→ **Description of the task**: Wherever the word "Workshops" occurs in the listing below, copy that whole line.

------------------------------------------------------------------------

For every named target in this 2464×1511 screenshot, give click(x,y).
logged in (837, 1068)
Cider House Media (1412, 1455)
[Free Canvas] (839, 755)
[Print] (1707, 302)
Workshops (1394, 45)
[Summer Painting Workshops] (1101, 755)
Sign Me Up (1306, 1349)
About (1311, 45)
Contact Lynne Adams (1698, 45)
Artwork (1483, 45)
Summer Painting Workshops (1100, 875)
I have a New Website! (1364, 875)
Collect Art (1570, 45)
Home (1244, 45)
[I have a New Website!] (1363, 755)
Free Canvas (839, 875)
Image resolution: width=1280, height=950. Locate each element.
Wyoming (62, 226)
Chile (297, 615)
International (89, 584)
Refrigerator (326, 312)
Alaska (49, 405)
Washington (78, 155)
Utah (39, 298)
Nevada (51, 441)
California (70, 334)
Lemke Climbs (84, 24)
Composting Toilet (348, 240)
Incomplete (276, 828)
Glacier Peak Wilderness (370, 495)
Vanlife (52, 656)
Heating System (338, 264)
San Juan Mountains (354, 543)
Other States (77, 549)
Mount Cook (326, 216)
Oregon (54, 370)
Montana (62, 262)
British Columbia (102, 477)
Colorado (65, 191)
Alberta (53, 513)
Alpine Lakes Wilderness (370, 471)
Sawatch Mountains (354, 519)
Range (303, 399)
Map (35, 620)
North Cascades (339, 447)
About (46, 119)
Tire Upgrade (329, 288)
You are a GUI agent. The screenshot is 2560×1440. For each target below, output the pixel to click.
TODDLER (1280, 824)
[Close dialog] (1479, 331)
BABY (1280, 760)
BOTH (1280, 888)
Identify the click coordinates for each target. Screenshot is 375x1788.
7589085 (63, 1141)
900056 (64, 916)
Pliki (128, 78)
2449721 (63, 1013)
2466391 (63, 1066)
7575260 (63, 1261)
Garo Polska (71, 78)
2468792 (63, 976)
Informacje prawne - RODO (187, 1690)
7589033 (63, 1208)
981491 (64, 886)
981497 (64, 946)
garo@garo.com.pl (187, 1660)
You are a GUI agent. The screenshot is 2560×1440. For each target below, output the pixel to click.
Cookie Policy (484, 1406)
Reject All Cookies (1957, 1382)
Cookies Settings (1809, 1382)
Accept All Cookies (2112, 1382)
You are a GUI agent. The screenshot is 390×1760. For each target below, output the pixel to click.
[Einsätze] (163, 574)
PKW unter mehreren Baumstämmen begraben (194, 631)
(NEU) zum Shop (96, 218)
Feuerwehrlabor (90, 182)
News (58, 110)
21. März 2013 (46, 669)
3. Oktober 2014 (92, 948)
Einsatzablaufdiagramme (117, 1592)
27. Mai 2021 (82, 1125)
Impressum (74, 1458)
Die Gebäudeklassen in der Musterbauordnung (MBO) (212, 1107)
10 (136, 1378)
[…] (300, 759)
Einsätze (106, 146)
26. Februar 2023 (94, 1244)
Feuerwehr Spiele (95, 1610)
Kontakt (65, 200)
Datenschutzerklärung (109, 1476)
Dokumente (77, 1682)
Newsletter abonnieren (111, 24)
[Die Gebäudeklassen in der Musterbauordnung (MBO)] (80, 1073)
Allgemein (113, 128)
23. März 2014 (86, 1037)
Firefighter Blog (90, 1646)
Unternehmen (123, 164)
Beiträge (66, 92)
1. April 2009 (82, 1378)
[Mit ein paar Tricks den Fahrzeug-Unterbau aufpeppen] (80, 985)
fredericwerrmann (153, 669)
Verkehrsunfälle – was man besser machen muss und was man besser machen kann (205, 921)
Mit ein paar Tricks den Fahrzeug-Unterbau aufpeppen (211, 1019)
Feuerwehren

------------------------------------------------------------------------

→ **Response**:
Workshops (1394, 45)
[Summer Painting Workshops] (1101, 755)
Summer Painting Workshops (1100, 875)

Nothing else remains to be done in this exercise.